5. tcpdump the slave's interface and watch it continuously retransmit the large packet in
question

Suggested fix:
Stop replication in this case and do not reconnect until a server admin investigates and
resolves the disparity in the max_allowed_packet configuation settings.
[1 Nov 2006 21:16] Sveta Smirnova
Thank you for the reasonable feature request.
[6 Nov 2006 21:56] [ name withheld ]
I really don't think this is a feature request. This is not a "cosmetic or enhancement
request." It is an incorrectly handled error condition which can have a pretty
significant impact on a site's available bandwidth if there are fast servers on either
end and a slow pipe in between. Please consider reclassifying as at least S3 and
preferably S2.
[15 Mar 2007 12:00] Bugs System
A patch for this bug has been committed. After review, it may
be pushed to the relevant source trees for release in the next
version. You can access the patch from:

  http://lists.mysql.com/commits/21995

ChangeSet@1.2391, 2007-03-15 13:59:26+03:00, kaa@polly.local +5 -0
  Fix for bug #23775 "Replicated event larger that max_allowed_packet infinitely
re-transmits".
  
  Test for the client "packet too large" error code instead of the server one in slave
I/O thread.
[16 Mar 2007 15:25] Bugs System
A patch for this bug has been committed. After review, it may
be pushed to the relevant source trees for release in the next
version.
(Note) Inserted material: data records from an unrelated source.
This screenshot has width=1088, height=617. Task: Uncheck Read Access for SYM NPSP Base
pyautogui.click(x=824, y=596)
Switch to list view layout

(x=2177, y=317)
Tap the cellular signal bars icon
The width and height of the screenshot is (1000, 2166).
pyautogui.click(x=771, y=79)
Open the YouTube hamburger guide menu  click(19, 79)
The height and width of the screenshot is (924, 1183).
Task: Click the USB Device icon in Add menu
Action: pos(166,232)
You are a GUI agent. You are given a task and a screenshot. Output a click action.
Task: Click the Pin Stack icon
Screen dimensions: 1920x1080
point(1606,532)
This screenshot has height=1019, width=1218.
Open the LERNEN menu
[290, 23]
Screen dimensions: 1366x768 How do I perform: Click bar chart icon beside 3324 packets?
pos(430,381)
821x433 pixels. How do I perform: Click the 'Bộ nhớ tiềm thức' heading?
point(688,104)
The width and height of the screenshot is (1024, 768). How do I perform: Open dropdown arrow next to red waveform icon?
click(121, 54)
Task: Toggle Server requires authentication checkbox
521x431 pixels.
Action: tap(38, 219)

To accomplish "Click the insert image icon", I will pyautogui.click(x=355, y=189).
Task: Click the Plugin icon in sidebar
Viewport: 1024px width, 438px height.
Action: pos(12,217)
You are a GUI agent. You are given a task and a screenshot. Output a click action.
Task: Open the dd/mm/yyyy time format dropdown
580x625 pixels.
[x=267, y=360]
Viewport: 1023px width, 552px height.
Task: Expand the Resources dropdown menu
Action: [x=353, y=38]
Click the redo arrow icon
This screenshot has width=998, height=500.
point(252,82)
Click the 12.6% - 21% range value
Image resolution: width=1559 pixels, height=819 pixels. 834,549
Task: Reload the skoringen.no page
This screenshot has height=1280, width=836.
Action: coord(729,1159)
You can access the patch from:

  http://lists.mysql.com/commits/22139

ChangeSet@1.2391, 2007-03-16 17:25:20+03:00, kaa@polly.local +3 -0
  Fix for bug #23775 "Replicated event larger that max_allowed_packet infinitely
re-transmits".
  
  Problem: to handle a situation when the size of event on the master is greater than
max_allowed_packet on slave, we checked for the wrong constant (ER_NET_PACKET_TOO_LARGE
instead of CR_NET_PACKET_TOO_LARGE).
  
  Solution: test for the client "packet too large" error code instead of the server one
in slave I/O thread.
[26 Mar 2007 8:49] MC Brown
A note has been added to the 5.0.40 and 5.1.17 changelogs.